(Stored records)
§
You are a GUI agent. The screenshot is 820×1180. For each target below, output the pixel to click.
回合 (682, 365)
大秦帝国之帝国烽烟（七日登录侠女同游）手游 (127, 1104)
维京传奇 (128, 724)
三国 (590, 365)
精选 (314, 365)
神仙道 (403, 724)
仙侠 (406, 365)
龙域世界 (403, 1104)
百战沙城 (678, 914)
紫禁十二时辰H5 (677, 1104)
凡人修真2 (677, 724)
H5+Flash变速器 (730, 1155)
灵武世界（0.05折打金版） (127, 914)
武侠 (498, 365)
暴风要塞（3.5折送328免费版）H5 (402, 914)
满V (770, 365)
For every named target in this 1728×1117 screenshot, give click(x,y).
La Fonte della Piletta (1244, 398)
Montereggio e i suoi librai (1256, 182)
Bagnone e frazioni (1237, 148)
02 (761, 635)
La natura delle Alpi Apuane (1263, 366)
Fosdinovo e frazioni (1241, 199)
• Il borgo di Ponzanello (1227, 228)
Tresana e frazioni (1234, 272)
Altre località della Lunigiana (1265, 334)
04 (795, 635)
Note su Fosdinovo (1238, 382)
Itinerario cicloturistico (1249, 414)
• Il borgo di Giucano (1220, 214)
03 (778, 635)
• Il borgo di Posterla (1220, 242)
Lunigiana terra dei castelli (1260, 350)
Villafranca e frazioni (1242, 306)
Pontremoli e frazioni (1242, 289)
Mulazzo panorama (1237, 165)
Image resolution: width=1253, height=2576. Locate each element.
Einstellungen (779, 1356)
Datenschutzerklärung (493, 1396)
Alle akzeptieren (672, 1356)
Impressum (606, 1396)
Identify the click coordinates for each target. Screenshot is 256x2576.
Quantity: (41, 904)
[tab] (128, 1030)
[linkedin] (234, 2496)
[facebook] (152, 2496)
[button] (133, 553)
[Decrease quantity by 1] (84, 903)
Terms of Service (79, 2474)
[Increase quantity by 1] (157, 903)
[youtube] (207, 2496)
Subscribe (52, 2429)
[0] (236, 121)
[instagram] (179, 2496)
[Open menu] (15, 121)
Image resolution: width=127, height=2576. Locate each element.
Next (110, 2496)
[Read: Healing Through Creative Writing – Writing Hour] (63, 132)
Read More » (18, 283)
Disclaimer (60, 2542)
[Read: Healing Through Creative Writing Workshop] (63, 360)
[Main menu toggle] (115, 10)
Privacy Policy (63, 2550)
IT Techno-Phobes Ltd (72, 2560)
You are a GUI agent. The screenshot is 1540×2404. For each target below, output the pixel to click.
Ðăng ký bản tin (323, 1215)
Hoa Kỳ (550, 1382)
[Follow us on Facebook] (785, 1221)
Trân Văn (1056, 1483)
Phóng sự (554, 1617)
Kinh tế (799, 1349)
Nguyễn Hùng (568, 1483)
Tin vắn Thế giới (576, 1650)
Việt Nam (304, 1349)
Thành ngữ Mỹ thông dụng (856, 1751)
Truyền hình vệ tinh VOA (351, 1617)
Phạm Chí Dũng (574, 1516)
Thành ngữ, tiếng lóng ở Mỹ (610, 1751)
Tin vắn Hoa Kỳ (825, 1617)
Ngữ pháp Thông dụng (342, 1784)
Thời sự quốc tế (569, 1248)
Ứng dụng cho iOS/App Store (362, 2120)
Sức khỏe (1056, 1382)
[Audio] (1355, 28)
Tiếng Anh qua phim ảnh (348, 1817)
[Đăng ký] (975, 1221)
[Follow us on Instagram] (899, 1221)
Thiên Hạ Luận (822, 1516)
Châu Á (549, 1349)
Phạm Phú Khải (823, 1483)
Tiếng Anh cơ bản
§
YOUR ASSIGNMENT: Transcribe each of the records above exactly.

EXPECTED OUTPUT:
You are a GUI agent. The screenshot is 820×1180. For each target below, output the pixel to click.
回合 (682, 365)
大秦帝国之帝国烽烟（七日登录侠女同游）手游 (127, 1104)
维京传奇 (128, 724)
三国 (590, 365)
精选 (314, 365)
神仙道 (403, 724)
仙侠 (406, 365)
龙域世界 (403, 1104)
百战沙城 (678, 914)
紫禁十二时辰H5 (677, 1104)
凡人修真2 (677, 724)
H5+Flash变速器 (730, 1155)
灵武世界（0.05折打金版） (127, 914)
武侠 (498, 365)
暴风要塞（3.5折送328免费版）H5 (402, 914)
满V (770, 365)
For every named target in this 1728×1117 screenshot, give click(x,y).
La Fonte della Piletta (1244, 398)
Montereggio e i suoi librai (1256, 182)
Bagnone e frazioni (1237, 148)
02 (761, 635)
La natura delle Alpi Apuane (1263, 366)
Fosdinovo e frazioni (1241, 199)
• Il borgo di Ponzanello (1227, 228)
Tresana e frazioni (1234, 272)
Altre località della Lunigiana (1265, 334)
04 (795, 635)
Note su Fosdinovo (1238, 382)
Itinerario cicloturistico (1249, 414)
• Il borgo di Giucano (1220, 214)
03 (778, 635)
• Il borgo di Posterla (1220, 242)
Lunigiana terra dei castelli (1260, 350)
Villafranca e frazioni (1242, 306)
Pontremoli e frazioni (1242, 289)
Mulazzo panorama (1237, 165)
Image resolution: width=1253, height=2576. Locate each element.
Einstellungen (779, 1356)
Datenschutzerklärung (493, 1396)
Alle akzeptieren (672, 1356)
Impressum (606, 1396)
Identify the click coordinates for each target. Screenshot is 256x2576.
Quantity: (41, 904)
[tab] (128, 1030)
[linkedin] (234, 2496)
[facebook] (152, 2496)
[button] (133, 553)
[Decrease quantity by 1] (84, 903)
Terms of Service (79, 2474)
[Increase quantity by 1] (157, 903)
[youtube] (207, 2496)
Subscribe (52, 2429)
[0] (236, 121)
[instagram] (179, 2496)
[Open menu] (15, 121)
Image resolution: width=127, height=2576. Locate each element.
Next (110, 2496)
[Read: Healing Through Creative Writing – Writing Hour] (63, 132)
Read More » (18, 283)
Disclaimer (60, 2542)
[Read: Healing Through Creative Writing Workshop] (63, 360)
[Main menu toggle] (115, 10)
Privacy Policy (63, 2550)
IT Techno-Phobes Ltd (72, 2560)
You are a GUI agent. The screenshot is 1540×2404. For each target below, output the pixel to click.
Ðăng ký bản tin (323, 1215)
Hoa Kỳ (550, 1382)
[Follow us on Facebook] (785, 1221)
Trân Văn (1056, 1483)
Phóng sự (554, 1617)
Kinh tế (799, 1349)
Nguyễn Hùng (568, 1483)
Tin vắn Thế giới (576, 1650)
Việt Nam (304, 1349)
Thành ngữ Mỹ thông dụng (856, 1751)
Truyền hình vệ tinh VOA (351, 1617)
Phạm Chí Dũng (574, 1516)
Thành ngữ, tiếng lóng ở Mỹ (610, 1751)
Tin vắn Hoa Kỳ (825, 1617)
Ngữ pháp Thông dụng (342, 1784)
Thời sự quốc tế (569, 1248)
Ứng dụng cho iOS/App Store (362, 2120)
Sức khỏe (1056, 1382)
[Audio] (1355, 28)
Tiếng Anh qua phim ảnh (348, 1817)
[Đăng ký] (975, 1221)
[Follow us on Instagram] (899, 1221)
Thiên Hạ Luận (822, 1516)
Châu Á (549, 1349)
Phạm Phú Khải (823, 1483)
Tiếng Anh cơ bản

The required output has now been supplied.